Chorus: …and in that inverted Bowl they call the Sky
Chan: Getting those telegrams was horrific. I was in shock!
Every hour another telegram and I…you know, it was horrible for me. Horrible! I’m sure Bird didn’t realize it. I’m sure he was going through his horror. And, yeah, it was terrible! Pree’s death devastated him.
Chorus: lift not your Hands to It for Help – for it
As impotently moves as you and I.
Chan: Bird had a preoccupation with death, perhaps stemming from his father’s murder. Death was a lover whom Bird wooed constantly.
Chorus: Ah, make the most of what we yet may spend,
Chan: It was ever present in Pree.
Chorus: we too into the Dust descend;
Dust into Dust…
Sans Wine, sans Song, sans Singer, and sans End.
Oh, Threats of Hell and Hopes.
One Thing at least is certain, this Life flies.
Chan: In a macabre way, he even tried to connect it with me, when he told me, I had the ‘stench of death’ about me.
Chorus: We are no other than a moving Row of magic Shadow-Shapes
Chan: Through all Bird’s violence, his courtship of death turned upon himself.
Chorus: That come and go round with the Lantern of the Sun
Held in Midnight by the Master of the Show;
One Thing is certain and the Rest is Lies!
What I fear most is deafening Silence!

Well, Pree died a year and a week before Bird.
And it changed our relationship, because at the funeral I wouldn’t leave the grave, you know? I just wanted to go in there with her. And Bird took my arm and I said: “No”.
So, I kind of withdrew from Bird in a way.
Chorus: Help me quench the Fire of my Anguish hidden deep inside and let me gently creep to silent Sleep.

Chan: Charlie’s Tavern was a musician’s hangout, everybody went there. And after Bird died, a pigeon flew in and stayed there a week.
It wouldn’t leave.
Which, of course, freaked all the musicians out. A lot of people thought it was Bird.
Chorus: Come fill the Cup and in the Fire of Spring
Chan: Bird is a friendly ghost. If I need something, I say: “OK, Bird, what are we going to do
now?” And it happens. Truly does!
Chorus: Your Winter Garment of Repentance fling:
The Bird of Time has but a little Way
To flutter – and the Bird is on the Wing.

Chan: I wonder who is to blame for the death of Bird.

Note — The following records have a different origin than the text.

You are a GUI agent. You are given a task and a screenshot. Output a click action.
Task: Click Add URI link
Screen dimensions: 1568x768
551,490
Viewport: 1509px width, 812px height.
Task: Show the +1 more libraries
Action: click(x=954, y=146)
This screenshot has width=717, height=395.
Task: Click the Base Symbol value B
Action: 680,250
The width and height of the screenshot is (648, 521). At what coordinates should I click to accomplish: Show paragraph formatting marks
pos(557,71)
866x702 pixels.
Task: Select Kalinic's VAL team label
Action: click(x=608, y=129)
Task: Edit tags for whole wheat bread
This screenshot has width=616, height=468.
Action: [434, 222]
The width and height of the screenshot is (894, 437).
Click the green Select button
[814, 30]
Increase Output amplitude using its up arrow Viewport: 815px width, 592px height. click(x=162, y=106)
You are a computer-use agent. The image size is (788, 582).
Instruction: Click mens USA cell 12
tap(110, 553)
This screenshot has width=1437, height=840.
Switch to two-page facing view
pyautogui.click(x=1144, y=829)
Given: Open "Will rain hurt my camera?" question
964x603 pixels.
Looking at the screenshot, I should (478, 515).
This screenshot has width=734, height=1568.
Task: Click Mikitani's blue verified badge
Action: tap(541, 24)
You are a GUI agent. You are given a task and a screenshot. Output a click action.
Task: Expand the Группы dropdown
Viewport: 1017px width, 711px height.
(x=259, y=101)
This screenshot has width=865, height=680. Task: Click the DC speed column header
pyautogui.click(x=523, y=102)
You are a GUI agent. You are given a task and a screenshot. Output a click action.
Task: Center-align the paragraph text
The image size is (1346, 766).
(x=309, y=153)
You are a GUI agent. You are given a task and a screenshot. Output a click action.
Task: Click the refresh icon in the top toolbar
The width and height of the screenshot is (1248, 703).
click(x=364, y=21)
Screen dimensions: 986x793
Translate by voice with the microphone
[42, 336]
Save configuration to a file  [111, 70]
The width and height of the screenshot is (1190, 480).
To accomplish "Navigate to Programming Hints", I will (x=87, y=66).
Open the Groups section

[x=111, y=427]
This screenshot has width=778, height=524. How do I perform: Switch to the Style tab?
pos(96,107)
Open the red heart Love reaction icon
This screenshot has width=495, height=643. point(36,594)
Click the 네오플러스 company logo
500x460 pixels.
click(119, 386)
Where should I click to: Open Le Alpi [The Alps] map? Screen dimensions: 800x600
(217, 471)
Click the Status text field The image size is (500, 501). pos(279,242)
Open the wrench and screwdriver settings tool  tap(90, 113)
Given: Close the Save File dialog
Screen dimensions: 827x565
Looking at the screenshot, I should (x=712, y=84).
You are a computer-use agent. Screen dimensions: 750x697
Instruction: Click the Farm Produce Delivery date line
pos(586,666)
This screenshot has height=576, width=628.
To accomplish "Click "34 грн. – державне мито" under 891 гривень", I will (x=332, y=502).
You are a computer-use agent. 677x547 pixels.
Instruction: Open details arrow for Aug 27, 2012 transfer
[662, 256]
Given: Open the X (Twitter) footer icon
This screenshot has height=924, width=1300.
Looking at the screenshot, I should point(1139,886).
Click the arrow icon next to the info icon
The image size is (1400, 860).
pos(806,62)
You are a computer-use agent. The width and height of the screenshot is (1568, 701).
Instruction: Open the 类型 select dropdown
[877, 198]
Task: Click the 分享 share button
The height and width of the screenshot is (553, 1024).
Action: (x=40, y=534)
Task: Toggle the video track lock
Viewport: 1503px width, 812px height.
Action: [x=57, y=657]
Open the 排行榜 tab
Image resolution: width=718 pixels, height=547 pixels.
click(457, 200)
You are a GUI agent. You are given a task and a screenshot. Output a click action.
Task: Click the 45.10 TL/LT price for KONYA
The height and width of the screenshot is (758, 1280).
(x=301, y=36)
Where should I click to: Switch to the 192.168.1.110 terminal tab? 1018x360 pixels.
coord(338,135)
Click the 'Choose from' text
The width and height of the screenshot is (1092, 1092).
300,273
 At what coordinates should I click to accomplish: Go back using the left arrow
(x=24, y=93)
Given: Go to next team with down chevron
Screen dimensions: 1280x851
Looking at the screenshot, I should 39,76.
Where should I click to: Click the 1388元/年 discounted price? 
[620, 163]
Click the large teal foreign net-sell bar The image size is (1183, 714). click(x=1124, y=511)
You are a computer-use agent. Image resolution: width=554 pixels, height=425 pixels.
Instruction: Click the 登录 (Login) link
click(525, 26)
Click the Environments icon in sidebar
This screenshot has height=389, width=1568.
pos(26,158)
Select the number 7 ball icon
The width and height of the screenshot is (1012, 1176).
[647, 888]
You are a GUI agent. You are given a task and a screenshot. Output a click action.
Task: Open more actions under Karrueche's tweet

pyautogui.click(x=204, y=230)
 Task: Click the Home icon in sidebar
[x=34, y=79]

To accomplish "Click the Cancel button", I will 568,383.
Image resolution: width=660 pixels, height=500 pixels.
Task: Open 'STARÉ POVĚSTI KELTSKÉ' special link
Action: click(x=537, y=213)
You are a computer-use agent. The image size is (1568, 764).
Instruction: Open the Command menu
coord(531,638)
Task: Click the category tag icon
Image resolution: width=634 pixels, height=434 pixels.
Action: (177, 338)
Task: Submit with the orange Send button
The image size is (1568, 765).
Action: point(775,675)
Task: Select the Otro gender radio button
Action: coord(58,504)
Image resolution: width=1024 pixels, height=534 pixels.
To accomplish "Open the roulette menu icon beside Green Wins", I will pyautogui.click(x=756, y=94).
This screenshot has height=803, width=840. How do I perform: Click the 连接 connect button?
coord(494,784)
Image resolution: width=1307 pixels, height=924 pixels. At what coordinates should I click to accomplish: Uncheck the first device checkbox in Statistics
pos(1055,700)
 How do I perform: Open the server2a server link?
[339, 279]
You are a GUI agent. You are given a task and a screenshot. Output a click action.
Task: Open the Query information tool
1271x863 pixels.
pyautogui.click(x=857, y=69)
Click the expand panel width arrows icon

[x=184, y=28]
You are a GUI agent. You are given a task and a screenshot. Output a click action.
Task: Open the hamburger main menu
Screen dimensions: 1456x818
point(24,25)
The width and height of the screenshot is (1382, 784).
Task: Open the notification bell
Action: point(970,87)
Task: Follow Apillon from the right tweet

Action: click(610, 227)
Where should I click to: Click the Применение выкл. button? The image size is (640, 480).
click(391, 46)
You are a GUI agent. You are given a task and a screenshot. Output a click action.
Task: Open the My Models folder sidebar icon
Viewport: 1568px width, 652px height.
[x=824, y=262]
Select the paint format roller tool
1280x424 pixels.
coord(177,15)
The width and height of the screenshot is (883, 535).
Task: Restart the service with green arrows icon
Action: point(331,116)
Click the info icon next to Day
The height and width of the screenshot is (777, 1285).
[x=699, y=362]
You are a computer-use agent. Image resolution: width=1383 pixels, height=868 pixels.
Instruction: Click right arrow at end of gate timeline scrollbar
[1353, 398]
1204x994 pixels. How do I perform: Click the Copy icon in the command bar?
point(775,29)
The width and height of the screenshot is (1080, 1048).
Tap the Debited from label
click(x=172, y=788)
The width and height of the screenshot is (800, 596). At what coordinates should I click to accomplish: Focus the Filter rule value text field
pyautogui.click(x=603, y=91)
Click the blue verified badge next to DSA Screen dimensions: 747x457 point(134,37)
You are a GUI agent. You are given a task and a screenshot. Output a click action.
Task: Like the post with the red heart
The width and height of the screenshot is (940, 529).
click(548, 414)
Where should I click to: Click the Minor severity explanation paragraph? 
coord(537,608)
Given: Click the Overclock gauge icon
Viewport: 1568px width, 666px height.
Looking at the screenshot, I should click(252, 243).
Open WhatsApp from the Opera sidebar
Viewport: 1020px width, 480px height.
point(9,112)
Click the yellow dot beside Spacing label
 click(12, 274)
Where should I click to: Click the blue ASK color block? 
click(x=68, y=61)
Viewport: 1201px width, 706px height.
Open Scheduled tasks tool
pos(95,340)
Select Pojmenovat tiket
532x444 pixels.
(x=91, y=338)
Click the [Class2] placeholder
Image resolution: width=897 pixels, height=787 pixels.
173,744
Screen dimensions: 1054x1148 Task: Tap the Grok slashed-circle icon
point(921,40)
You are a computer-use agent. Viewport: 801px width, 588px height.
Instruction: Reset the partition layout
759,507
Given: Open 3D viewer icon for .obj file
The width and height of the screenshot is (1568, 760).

Certainly Bird himself, and me. But I also accuse the critics who didn’t understand his music and the public that rejected it. I accuse the club owners, the record executives and the agents, bookers and managers who had exploited him. And…I accuse all the unfeeling doctors and all the cab drivers who wouldn’t pick him up, because he was black!

Chan Parker (1925-1999)
Omar Khayyam (1048-1131) translation: Edward FitzGerald (1809-1883)

Excerpts from ’to Bird with Love…Chan Parker’ (CODA Magazine issue 181, Dec.1981: p.4-7.Print) appear courtesy of CODA Magazine
Excerpts from ‘My Life in E-flat’ appear courtesy of University of South Carolina Press
Many thanks to Kim Parker and Garth Woods for their permission to use their mother’s words

Ann Stookey Fund · Jacques Bank “The Jazzman, His Wife and the Persian Poet”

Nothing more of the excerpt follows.